Quante volte, nel controllare i prezzi dei beni in vendita al supermercato, stiamo attenti alla quantità di cose che stiamo acquistando? Può capitare, quando e se siamo indecisi tra due prodotti simili, che per decidere cosa mettere nel carrello procediamo con una comparazione, cercando di rispondere alla domanda: “Quale mi conviene di più”? A parità di peso, è meglio comprare quello che costa meno. Al contrario, se il prezzo differisce di poco, è consigliabile il marchio che assicura più prodotto.
Il fenomeno del caro prezzi, però, ha cambiato un po’ le carte in tavola, così può capitare di spendere di più acquistando le cose di sempre ai supermarket dove ci rechiamo sempre. Ma come è possibile questo? È davvero colpa dell’inflazione, la crisi degli approvvigionamenti e il conseguente aumento dei costi? La risposta è: non sempre.
Gli esperti la chiamano “shrinkflation“, ed è il sistema con cui i grandi marchi – specie i più furbetti – aggirano gli aumenti facendo spendere comunque di più ai clienti.
Che cos’è la “shrinkflation” e perché si verifica?
Il termine “shrinkflation” significa letteralmente “restringimento”, ed è stato coniato dall’economista Pippa Malmgren per descrivere la pratica che spinge i produttori – soprattutto quelli operanti nel settore food & beverage – a ridurre le dimensioni o il peso di un bene mantenendo lo stesso prezzo. In sostanza, questo fenomeno si verifica tutte le volte che qualcuno ci sta vendendo meno prodotto per lo stesso costo, ed è diffusissimo nei Paesi in recessione o che si trovano a fare i conti con una forte inflazione (qui la situazione in Italia).
Tra l’inflazione e l’aumento dei costi delle materie prime a causa della guerra in Ucraina, i marchi sono costretti a scegliere se aumentare i prezzi o risparmiare sui materiali riducendo le dimensioni dei loro articoli, così da poter rimanere competitivi e continuare a guadagnare.
Spesso, per ridurre le dimensioni, la confezione viene riprogettata. In questo modo i produttori cambiano il diametro, la lunghezza, la larghezza e l’altezza del pack, facendo passare tutto per re-branding. Quando il volume di un contenitore viene alterato in più dimensioni, la nostra percezione è relativamente insensibile al cambiamento nelle dimensioni effettive, pertanto abbiamo l’impressione che la quantità di prodotto sia rimasta la stessa. Il problema è che la situazione potrebbe anche peggiorare se Vladimir Putin deciderà di tagliare i rifornimenti all’Europa come risposta alle sanzioni.

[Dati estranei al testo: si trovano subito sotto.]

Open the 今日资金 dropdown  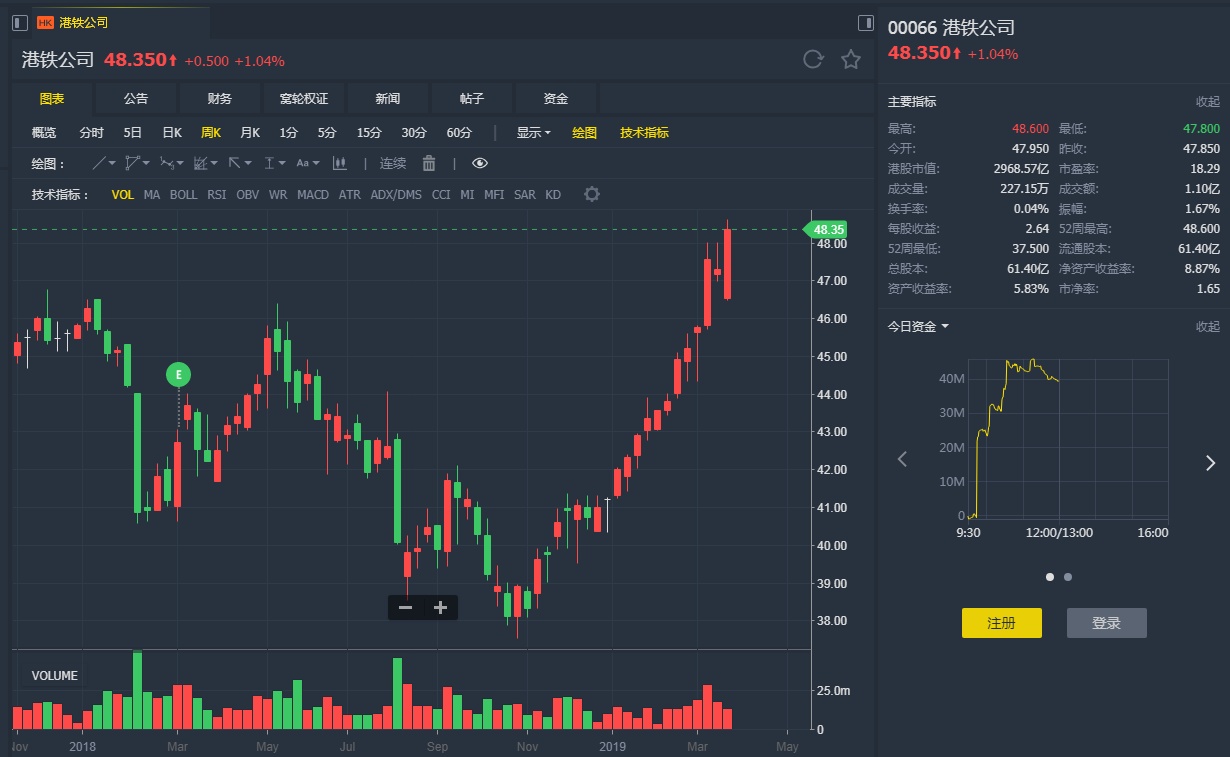click(918, 326)

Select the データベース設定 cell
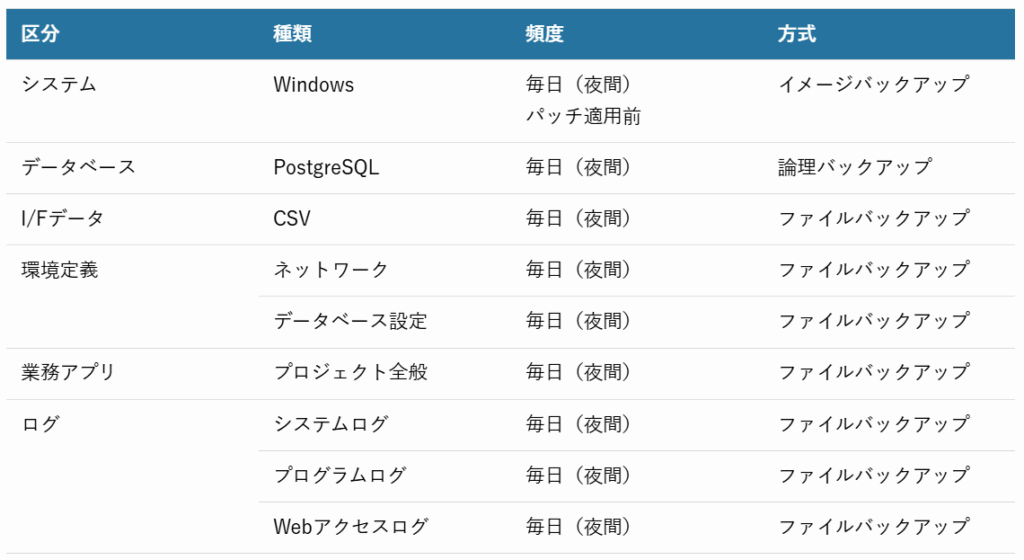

I supermercati dove spendiamo di più
Con l’aumento dei prezzi stimato anche in Italia (qui le previsioni degli esperti), è probabile che il consumatore abbia la tendenza ad affidarsi agli stessi marchi e prodotti, per avere la sensazione di stare scegliendo qualcosa su cui ha sempre fatto affidamento (specie per quanto riguarda i costi).
Così può capitare che compriamo sempre lo stesso tipo di pasta, riso, detersivo e quant’altro perché rassicurati dal fatto che abbiano mantenuto lo stesso prezzo. Attenzione però alla confezione, perché anche nel caso in cui questa sia cambiata minimamente, è probabile che contenga meno prodotto. In questo modo, l’ammontare riportato nello scontrino è sempre uguale, ma i prodotti che ci portiamo a casa sono di quantità minore, quindi stiamo spendendo di più.
Questo fenomeno, infatti, è stato rilevato in diversi supermercati italiani, tant’è che la magistratura e l’Antitrust sono stati chiamati a indagare sui prodotti confezionati venduti al pubblico mantenendo invariati i prezzi. Le associazioni di consumatori hanno presentato infatti un esposto chiedendo di fare chiarezza.